*Instructions for the task*
Would you write out all of the entries below, exactly as they stand?

=======

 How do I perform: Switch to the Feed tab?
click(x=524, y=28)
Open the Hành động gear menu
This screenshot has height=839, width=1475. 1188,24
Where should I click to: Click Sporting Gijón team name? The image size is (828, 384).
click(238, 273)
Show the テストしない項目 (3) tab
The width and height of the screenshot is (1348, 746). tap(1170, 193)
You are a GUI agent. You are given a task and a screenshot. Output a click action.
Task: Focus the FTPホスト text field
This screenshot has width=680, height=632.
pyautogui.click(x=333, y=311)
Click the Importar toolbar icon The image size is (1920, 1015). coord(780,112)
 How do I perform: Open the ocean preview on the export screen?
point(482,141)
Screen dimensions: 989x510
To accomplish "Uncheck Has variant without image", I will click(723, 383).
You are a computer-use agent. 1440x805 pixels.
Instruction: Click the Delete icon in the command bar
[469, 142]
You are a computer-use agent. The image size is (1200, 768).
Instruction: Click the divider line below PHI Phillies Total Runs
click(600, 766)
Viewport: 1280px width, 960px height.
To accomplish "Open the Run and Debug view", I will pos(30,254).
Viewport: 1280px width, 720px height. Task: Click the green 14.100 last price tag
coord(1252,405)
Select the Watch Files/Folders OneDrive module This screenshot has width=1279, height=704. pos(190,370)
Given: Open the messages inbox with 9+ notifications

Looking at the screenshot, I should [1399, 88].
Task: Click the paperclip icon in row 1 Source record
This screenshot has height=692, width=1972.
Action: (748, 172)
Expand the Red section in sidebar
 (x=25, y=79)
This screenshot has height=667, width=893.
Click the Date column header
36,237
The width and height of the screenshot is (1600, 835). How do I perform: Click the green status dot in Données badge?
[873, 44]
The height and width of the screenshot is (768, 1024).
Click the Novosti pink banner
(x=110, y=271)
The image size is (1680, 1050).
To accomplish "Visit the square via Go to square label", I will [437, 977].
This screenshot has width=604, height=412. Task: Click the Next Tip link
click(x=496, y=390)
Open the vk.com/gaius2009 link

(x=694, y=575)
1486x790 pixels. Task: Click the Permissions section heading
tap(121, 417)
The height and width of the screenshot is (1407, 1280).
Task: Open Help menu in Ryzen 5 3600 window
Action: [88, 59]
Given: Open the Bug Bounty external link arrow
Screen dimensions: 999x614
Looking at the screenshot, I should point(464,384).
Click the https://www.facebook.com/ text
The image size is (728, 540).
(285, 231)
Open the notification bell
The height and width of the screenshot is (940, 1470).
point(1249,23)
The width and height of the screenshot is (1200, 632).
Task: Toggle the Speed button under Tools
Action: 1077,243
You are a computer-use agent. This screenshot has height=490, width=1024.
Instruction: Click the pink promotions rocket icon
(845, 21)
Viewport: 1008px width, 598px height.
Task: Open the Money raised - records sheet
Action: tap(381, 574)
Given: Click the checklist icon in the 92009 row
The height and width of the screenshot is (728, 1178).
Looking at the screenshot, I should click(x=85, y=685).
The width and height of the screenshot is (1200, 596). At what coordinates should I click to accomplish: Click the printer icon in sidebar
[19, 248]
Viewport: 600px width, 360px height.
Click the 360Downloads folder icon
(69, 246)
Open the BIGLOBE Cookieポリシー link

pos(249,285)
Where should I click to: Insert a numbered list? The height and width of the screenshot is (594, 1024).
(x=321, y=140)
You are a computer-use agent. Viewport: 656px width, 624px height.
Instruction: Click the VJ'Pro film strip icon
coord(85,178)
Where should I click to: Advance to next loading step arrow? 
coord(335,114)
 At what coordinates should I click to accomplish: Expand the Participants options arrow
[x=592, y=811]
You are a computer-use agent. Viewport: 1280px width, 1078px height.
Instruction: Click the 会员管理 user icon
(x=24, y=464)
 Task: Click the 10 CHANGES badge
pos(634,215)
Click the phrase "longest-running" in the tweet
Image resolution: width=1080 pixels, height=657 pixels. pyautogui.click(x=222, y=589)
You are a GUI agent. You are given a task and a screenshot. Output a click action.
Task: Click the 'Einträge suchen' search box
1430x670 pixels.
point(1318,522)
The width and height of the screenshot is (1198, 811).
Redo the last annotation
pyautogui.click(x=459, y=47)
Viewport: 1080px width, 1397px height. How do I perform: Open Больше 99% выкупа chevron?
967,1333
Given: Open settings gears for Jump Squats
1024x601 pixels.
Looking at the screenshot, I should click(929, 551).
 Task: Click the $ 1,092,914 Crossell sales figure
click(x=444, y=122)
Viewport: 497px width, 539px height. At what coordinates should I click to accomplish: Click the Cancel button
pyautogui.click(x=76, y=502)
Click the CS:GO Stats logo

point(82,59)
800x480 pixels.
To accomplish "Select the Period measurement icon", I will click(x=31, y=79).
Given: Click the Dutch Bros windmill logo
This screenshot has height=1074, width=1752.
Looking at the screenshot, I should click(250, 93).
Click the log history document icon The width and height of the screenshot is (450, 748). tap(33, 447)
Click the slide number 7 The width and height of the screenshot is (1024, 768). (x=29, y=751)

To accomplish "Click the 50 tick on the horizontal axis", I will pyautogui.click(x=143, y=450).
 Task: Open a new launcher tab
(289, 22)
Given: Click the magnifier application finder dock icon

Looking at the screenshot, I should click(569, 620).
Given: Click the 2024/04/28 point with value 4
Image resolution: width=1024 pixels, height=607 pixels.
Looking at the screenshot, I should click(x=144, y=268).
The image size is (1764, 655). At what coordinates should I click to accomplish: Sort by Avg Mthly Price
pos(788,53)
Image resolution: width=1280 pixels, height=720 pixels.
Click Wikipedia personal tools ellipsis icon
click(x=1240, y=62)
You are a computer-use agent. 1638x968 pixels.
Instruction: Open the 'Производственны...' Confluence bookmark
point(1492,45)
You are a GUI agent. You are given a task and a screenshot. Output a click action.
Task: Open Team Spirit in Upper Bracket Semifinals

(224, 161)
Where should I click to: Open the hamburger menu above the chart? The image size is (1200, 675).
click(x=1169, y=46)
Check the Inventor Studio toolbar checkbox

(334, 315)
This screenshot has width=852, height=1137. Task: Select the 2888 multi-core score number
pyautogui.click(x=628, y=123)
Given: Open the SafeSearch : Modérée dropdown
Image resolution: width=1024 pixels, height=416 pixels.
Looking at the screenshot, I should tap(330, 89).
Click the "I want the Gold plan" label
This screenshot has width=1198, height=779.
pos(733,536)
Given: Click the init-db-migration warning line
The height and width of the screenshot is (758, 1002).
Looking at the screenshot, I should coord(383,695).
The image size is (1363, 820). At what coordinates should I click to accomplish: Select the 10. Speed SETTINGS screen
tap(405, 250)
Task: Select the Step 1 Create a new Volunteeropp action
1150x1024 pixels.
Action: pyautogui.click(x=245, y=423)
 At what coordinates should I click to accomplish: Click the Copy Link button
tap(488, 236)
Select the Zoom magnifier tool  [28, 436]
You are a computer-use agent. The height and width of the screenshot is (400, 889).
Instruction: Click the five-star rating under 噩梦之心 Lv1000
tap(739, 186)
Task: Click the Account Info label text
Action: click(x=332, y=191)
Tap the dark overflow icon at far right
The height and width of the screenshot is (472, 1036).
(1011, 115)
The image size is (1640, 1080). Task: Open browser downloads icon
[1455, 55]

=======

*Result of this task*
 How do I perform: Switch to the Feed tab?
click(x=524, y=28)
Open the Hành động gear menu
This screenshot has height=839, width=1475. 1188,24
Where should I click to: Click Sporting Gijón team name? The image size is (828, 384).
click(238, 273)
Show the テストしない項目 (3) tab
The width and height of the screenshot is (1348, 746). tap(1170, 193)
You are a GUI agent. You are given a task and a screenshot. Output a click action.
Task: Focus the FTPホスト text field
This screenshot has width=680, height=632.
pyautogui.click(x=333, y=311)
Click the Importar toolbar icon The image size is (1920, 1015). coord(780,112)
 How do I perform: Open the ocean preview on the export screen?
point(482,141)
Screen dimensions: 989x510
To accomplish "Uncheck Has variant without image", I will click(723, 383).
You are a computer-use agent. 1440x805 pixels.
Instruction: Click the Delete icon in the command bar
[469, 142]
You are a computer-use agent. The image size is (1200, 768).
Instruction: Click the divider line below PHI Phillies Total Runs
click(600, 766)
Viewport: 1280px width, 960px height.
To accomplish "Open the Run and Debug view", I will pos(30,254).
Viewport: 1280px width, 720px height. Task: Click the green 14.100 last price tag
coord(1252,405)
Select the Watch Files/Folders OneDrive module This screenshot has width=1279, height=704. pos(190,370)
Given: Open the messages inbox with 9+ notifications

Looking at the screenshot, I should [1399, 88].
Task: Click the paperclip icon in row 1 Source record
This screenshot has height=692, width=1972.
Action: (748, 172)
Expand the Red section in sidebar
 (x=25, y=79)
This screenshot has height=667, width=893.
Click the Date column header
36,237
The width and height of the screenshot is (1600, 835). How do I perform: Click the green status dot in Données badge?
[873, 44]
The height and width of the screenshot is (768, 1024).
Click the Novosti pink banner
(x=110, y=271)
The image size is (1680, 1050).
To accomplish "Visit the square via Go to square label", I will [437, 977].
This screenshot has width=604, height=412. Task: Click the Next Tip link
click(x=496, y=390)
Open the vk.com/gaius2009 link

(x=694, y=575)
1486x790 pixels. Task: Click the Permissions section heading
tap(121, 417)
The height and width of the screenshot is (1407, 1280).
Task: Open Help menu in Ryzen 5 3600 window
Action: [88, 59]
Given: Open the Bug Bounty external link arrow
Screen dimensions: 999x614
Looking at the screenshot, I should point(464,384).
Click the https://www.facebook.com/ text
The image size is (728, 540).
(285, 231)
Open the notification bell
The height and width of the screenshot is (940, 1470).
point(1249,23)
The width and height of the screenshot is (1200, 632).
Task: Toggle the Speed button under Tools
Action: 1077,243
You are a computer-use agent. This screenshot has height=490, width=1024.
Instruction: Click the pink promotions rocket icon
(845, 21)
Viewport: 1008px width, 598px height.
Task: Open the Money raised - records sheet
Action: tap(381, 574)
Given: Click the checklist icon in the 92009 row
The height and width of the screenshot is (728, 1178).
Looking at the screenshot, I should click(x=85, y=685).
The width and height of the screenshot is (1200, 596). At what coordinates should I click to accomplish: Click the printer icon in sidebar
[19, 248]
Viewport: 600px width, 360px height.
Click the 360Downloads folder icon
(69, 246)
Open the BIGLOBE Cookieポリシー link

pos(249,285)
Where should I click to: Insert a numbered list? The height and width of the screenshot is (594, 1024).
(x=321, y=140)
You are a computer-use agent. Viewport: 656px width, 624px height.
Instruction: Click the VJ'Pro film strip icon
coord(85,178)
Where should I click to: Advance to next loading step arrow? 
coord(335,114)
 At what coordinates should I click to accomplish: Expand the Participants options arrow
[x=592, y=811]
You are a computer-use agent. Viewport: 1280px width, 1078px height.
Instruction: Click the 会员管理 user icon
(x=24, y=464)
 Task: Click the 10 CHANGES badge
pos(634,215)
Click the phrase "longest-running" in the tweet
Image resolution: width=1080 pixels, height=657 pixels. pyautogui.click(x=222, y=589)
You are a GUI agent. You are given a task and a screenshot. Output a click action.
Task: Click the 'Einträge suchen' search box
1430x670 pixels.
point(1318,522)
The width and height of the screenshot is (1198, 811).
Redo the last annotation
pyautogui.click(x=459, y=47)
Viewport: 1080px width, 1397px height. How do I perform: Open Больше 99% выкупа chevron?
967,1333
Given: Open settings gears for Jump Squats
1024x601 pixels.
Looking at the screenshot, I should click(929, 551).
 Task: Click the $ 1,092,914 Crossell sales figure
click(x=444, y=122)
Viewport: 497px width, 539px height. At what coordinates should I click to accomplish: Click the Cancel button
pyautogui.click(x=76, y=502)
Click the CS:GO Stats logo

point(82,59)
800x480 pixels.
To accomplish "Select the Period measurement icon", I will click(x=31, y=79).
Given: Click the Dutch Bros windmill logo
This screenshot has height=1074, width=1752.
Looking at the screenshot, I should click(250, 93).
Click the log history document icon The width and height of the screenshot is (450, 748). tap(33, 447)
Click the slide number 7 The width and height of the screenshot is (1024, 768). (x=29, y=751)

To accomplish "Click the 50 tick on the horizontal axis", I will pyautogui.click(x=143, y=450).
 Task: Open a new launcher tab
(289, 22)
Given: Click the magnifier application finder dock icon

Looking at the screenshot, I should click(569, 620).
Given: Click the 2024/04/28 point with value 4
Image resolution: width=1024 pixels, height=607 pixels.
Looking at the screenshot, I should click(x=144, y=268).
The image size is (1764, 655). At what coordinates should I click to accomplish: Sort by Avg Mthly Price
pos(788,53)
Image resolution: width=1280 pixels, height=720 pixels.
Click Wikipedia personal tools ellipsis icon
click(x=1240, y=62)
You are a computer-use agent. 1638x968 pixels.
Instruction: Open the 'Производственны...' Confluence bookmark
point(1492,45)
You are a GUI agent. You are given a task and a screenshot. Output a click action.
Task: Open Team Spirit in Upper Bracket Semifinals

(224, 161)
Where should I click to: Open the hamburger menu above the chart? The image size is (1200, 675).
click(x=1169, y=46)
Check the Inventor Studio toolbar checkbox

(334, 315)
This screenshot has width=852, height=1137. Task: Select the 2888 multi-core score number
pyautogui.click(x=628, y=123)
Given: Open the SafeSearch : Modérée dropdown
Image resolution: width=1024 pixels, height=416 pixels.
Looking at the screenshot, I should tap(330, 89).
Click the "I want the Gold plan" label
This screenshot has width=1198, height=779.
pos(733,536)
Given: Click the init-db-migration warning line
The height and width of the screenshot is (758, 1002).
Looking at the screenshot, I should coord(383,695).
The image size is (1363, 820). At what coordinates should I click to accomplish: Select the 10. Speed SETTINGS screen
tap(405, 250)
Task: Select the Step 1 Create a new Volunteeropp action
1150x1024 pixels.
Action: pyautogui.click(x=245, y=423)
 At what coordinates should I click to accomplish: Click the Copy Link button
tap(488, 236)
Select the Zoom magnifier tool  [28, 436]
You are a computer-use agent. The height and width of the screenshot is (400, 889).
Instruction: Click the five-star rating under 噩梦之心 Lv1000
tap(739, 186)
Task: Click the Account Info label text
Action: click(x=332, y=191)
Tap the dark overflow icon at far right
The height and width of the screenshot is (472, 1036).
(1011, 115)
The image size is (1640, 1080). Task: Open browser downloads icon
[1455, 55]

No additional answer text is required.